[Exercise objective]
Pick every line out of the entries below that has the string "agent", and copy it.

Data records
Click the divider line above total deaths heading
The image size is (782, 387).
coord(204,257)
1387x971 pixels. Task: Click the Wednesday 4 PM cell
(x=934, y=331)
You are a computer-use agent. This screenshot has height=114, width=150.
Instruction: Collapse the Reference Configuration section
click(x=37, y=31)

==

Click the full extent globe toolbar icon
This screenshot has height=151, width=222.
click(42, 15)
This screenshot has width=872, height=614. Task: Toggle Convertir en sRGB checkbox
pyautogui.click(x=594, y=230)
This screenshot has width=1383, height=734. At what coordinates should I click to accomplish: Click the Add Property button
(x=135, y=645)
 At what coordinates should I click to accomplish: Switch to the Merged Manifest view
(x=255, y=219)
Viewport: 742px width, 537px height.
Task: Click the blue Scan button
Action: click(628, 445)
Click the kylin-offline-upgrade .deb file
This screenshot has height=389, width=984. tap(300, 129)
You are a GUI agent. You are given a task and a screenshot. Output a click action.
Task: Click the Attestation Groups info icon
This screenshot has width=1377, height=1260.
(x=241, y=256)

[Response]
You are a computer-use agent. This screenshot has height=114, width=150.
You are a GUI agent. You are given a task and a screenshot. Output a click action.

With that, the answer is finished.